____ SUPPLIED RECORDS
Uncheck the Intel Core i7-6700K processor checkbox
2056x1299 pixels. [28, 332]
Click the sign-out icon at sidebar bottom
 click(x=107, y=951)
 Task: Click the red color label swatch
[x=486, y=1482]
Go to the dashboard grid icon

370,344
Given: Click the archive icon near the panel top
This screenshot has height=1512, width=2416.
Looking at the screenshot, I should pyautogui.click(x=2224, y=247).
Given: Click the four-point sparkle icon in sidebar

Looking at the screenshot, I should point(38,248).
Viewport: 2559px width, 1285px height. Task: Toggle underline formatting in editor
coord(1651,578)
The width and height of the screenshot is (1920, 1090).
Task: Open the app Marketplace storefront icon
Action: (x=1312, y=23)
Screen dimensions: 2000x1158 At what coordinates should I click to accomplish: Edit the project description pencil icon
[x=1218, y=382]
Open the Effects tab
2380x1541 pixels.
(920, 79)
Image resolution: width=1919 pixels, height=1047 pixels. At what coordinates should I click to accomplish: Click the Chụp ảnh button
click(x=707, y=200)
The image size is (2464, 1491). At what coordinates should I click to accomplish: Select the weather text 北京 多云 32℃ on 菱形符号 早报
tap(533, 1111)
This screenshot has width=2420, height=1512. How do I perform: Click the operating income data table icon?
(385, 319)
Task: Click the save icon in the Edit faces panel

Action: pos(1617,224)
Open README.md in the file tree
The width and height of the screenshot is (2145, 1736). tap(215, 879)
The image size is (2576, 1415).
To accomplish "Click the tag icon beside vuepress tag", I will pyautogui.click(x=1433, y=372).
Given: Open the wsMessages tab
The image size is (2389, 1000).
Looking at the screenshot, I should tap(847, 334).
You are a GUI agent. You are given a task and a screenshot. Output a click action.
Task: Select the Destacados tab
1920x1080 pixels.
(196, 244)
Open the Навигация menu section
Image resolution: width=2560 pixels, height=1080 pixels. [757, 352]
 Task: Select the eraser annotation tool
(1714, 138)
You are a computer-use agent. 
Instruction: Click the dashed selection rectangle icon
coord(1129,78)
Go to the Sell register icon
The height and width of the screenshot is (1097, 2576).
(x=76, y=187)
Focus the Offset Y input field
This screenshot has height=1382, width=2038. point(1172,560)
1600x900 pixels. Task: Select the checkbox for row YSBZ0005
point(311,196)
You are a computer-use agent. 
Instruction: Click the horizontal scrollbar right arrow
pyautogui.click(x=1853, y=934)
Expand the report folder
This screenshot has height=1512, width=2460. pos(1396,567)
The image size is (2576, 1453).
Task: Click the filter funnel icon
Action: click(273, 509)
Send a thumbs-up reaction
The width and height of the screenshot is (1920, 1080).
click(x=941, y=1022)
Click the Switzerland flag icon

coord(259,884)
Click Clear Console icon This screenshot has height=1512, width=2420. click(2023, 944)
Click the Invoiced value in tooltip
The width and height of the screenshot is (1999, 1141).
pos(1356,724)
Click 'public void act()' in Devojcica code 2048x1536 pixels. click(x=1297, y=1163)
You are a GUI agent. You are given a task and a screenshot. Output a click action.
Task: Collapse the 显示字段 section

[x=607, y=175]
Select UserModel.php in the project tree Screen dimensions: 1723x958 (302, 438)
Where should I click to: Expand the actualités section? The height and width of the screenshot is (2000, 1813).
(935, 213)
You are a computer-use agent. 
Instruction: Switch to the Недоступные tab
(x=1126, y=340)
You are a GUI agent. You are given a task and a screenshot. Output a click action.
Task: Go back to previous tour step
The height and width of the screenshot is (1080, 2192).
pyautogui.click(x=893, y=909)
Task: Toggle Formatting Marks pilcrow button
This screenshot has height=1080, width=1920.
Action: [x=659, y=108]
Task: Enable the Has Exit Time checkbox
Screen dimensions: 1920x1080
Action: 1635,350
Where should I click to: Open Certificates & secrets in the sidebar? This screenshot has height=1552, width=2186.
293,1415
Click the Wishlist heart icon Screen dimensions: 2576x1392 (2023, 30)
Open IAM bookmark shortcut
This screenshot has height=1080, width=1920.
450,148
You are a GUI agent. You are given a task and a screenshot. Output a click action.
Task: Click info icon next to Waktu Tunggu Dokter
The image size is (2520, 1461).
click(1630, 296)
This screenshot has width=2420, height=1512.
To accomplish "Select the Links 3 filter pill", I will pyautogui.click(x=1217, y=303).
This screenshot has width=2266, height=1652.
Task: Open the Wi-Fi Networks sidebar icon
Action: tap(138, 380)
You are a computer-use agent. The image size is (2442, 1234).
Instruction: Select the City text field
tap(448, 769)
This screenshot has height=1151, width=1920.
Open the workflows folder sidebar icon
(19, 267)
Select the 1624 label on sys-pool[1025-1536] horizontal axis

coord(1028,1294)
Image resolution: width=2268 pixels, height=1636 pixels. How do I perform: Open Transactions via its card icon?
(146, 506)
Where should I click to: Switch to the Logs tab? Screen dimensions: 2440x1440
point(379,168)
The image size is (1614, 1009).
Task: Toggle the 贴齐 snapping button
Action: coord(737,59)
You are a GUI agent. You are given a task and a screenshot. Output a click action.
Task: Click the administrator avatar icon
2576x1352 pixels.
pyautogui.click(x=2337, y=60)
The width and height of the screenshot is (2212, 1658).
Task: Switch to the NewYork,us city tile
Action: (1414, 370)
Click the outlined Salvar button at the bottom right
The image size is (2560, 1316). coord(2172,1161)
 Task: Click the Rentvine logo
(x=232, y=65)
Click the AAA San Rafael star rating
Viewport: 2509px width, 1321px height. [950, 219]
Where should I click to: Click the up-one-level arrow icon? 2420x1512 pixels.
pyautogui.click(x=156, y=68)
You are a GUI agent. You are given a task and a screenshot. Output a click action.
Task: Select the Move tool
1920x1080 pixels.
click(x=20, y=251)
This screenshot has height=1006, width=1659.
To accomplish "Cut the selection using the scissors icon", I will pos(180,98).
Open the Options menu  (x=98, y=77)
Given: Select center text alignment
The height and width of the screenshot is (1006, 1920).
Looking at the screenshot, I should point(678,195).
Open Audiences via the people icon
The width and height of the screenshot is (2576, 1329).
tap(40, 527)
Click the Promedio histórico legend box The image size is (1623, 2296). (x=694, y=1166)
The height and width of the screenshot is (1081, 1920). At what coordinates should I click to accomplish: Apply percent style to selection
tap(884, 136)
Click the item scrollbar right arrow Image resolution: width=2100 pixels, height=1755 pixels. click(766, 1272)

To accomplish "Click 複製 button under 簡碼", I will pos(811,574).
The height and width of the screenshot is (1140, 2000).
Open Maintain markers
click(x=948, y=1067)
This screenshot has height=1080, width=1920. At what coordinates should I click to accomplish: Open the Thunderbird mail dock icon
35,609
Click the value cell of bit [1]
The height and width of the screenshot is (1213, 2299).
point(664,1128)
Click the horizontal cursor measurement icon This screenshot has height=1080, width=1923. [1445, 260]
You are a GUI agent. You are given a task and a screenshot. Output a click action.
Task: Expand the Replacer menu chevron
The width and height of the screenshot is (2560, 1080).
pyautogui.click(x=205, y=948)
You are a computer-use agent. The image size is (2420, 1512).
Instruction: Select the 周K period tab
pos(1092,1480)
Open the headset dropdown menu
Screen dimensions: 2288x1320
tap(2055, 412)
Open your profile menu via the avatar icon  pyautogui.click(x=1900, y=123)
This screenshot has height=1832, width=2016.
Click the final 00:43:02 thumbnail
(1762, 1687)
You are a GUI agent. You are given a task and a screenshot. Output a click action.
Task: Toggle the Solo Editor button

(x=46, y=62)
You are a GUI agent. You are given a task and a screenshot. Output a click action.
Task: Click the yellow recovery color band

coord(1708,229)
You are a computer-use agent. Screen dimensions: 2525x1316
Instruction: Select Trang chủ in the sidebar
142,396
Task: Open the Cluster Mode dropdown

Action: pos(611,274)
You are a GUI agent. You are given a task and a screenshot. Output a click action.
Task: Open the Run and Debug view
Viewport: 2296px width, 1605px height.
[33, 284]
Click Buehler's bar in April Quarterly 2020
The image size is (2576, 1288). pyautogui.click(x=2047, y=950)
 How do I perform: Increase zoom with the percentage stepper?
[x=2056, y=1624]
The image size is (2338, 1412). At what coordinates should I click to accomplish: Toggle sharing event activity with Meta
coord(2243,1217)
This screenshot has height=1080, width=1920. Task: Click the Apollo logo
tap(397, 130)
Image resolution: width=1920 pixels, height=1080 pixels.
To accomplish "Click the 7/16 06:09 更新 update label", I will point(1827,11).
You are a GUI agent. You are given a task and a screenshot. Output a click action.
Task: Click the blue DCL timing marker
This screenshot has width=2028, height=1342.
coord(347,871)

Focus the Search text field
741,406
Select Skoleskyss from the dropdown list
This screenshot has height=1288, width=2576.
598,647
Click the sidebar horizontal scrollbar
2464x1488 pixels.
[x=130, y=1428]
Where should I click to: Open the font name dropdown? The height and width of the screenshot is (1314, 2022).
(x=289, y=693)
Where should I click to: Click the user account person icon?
________
AIM OF THE EXERCISE:
Among the lines above, return each one holding the string "value".

EXPECTED ANSWER:
Click the Invoiced value in tooltip
Click the value cell of bit [1]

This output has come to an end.